Theresa Oswald, director of the Women’s Health Clinic, said she was pleasantly surprised when Squires announced the funding plan in July. However, she said as the clinic worked through the processes required to start offering Mifegymiso, she realized there wasn’t actually new funding beyond the province covering the cost of the drug.

It became clear, Oswald said, what money the clinic would have spent on a surgical abortion would have to go to cover a medical abortion instead. She said that was financially difficult for the clinic given staffing and other support requirements that come with both procedures.

That confusion was cleared up earlier this week, she said, when a representative of Manitoba Health reached out to say “we would be funded in full.”

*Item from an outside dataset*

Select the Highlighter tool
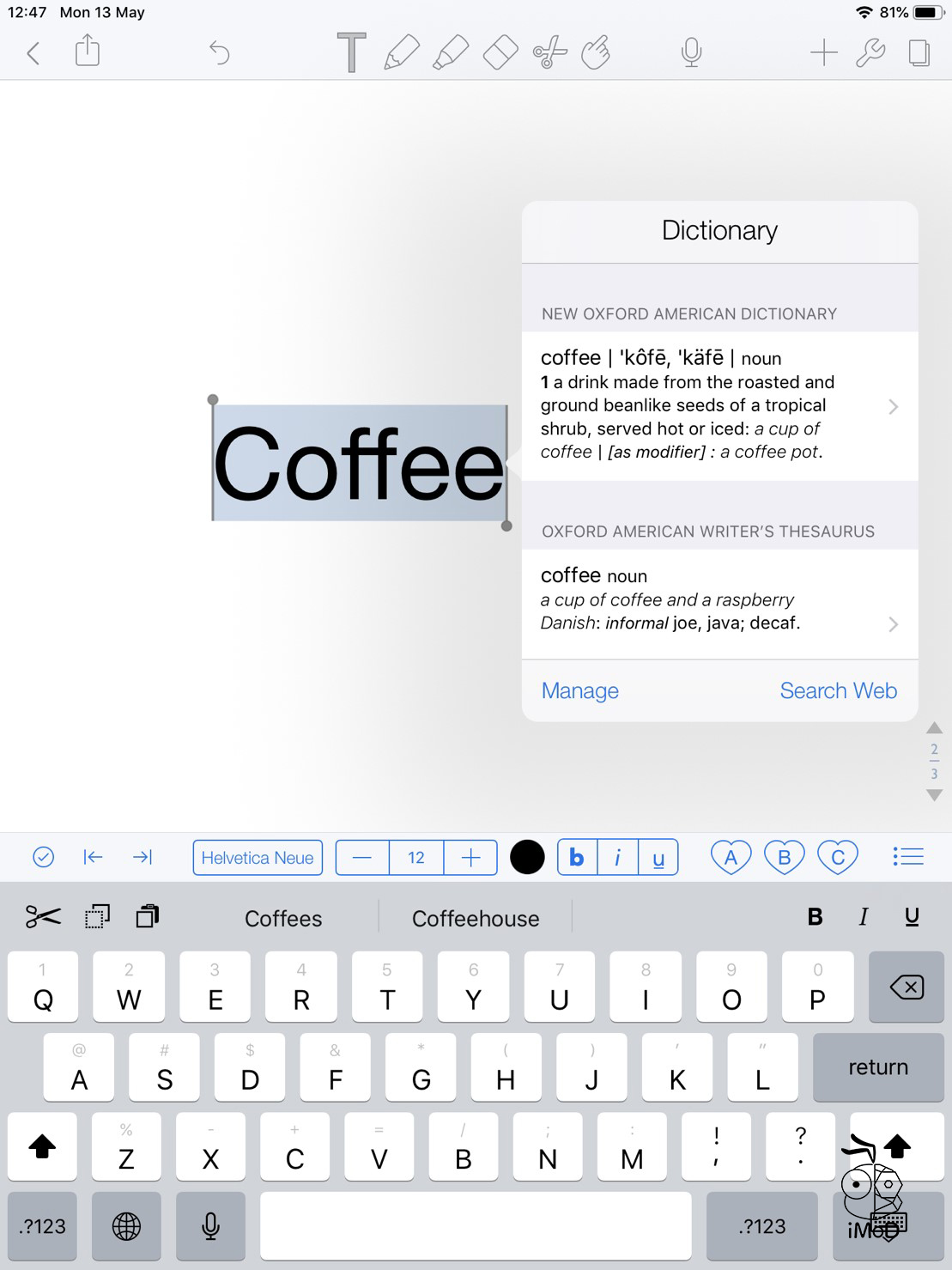Viewport: 952px width, 1270px height. coord(451,53)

It’s unclear exactly what’s changed, only that it has.

A spokeswoman for Squires redirected inquiries to Manitoba Health. A spokeswoman for Manitoba Health said regional health authorities have always been responsible for funding the services people receive when they get an abortion, regardless of whether it’s surgical or medical.

“It has always been our intention to work with Women’s Health Clinic to ensure patients have access to Mifegymiso at no charge to them,” the WRHA said Tuesday in a statement. “We were able to clarify that with WHC yesterday and confirm our commitment that the drug would be funded by WRHA for their clients.”

Oswald said the clinic is “pleased that the details of the funding arrangement have been sorted out.”

The clinic expects to start offering medical abortions as early as next month, although it may be pushed back to mid-November.

“This is the kind of thing where you only get one chance to make a first impression,” Oswald said. “We want to make sure that nothing goes wrong.”

The national shortage of Mifegymiso, at least, should no longer be an issue.

In an email, the drug’s manufacturer, Celopharma Inc., said there is no longer any shortage, noting it shipped new packets of Mifegymiso to Manitoba this week and wholesalers should have it in pharmacy by Friday. The WRHA says it should have enough in stock right now to cover the city until the next batch arrives.

Outside of the three free locations, patients can still access Mifegymiso at other locations if the doctor there has undergone the federally mandated six-hour training program. However, if people are not on social assistance, they will have to pay some or all of the cost.

Still, Celopharma Inc. said the number of times it’s been asked to ship directly to clinics or individual health professionals in the province is quite low, “very few, if at all.”

That’s part of the problem, according to Fontaine.

“For women in rural areas, women in First Nation communities, it is a game-changer in respect of access to abortion and offering women and girls a full range of choices,” she said.

The government, she went on, missed the mark in its first announcement about which three sites would offer Mifegymiso for free and now its apparent it has missed the mark again with delays in offering the abortion pill.

“It’s insulting,” Fontaine said, rejecting any idea the government plays no role in the confusing rollout and delays in making Mifegymiso free at HSC.

“This government has a very bad habit of projecting all of their mismanagement or lack of commitment onto everybody else,” she said. “To dismiss and project that fault onto the agencies…, the hospitals that are doing really critical work and helping women and girls navigate what is a really difficult decision to make — to blame them — is just irresponsible.”

Since March 2017, the WRHA says 71 people have received a medical abortion at HSC.

The WRHA asks patients who are impacted by its failure to offer Mifegymiso for free over the summer to call client relations at 204-926-7825.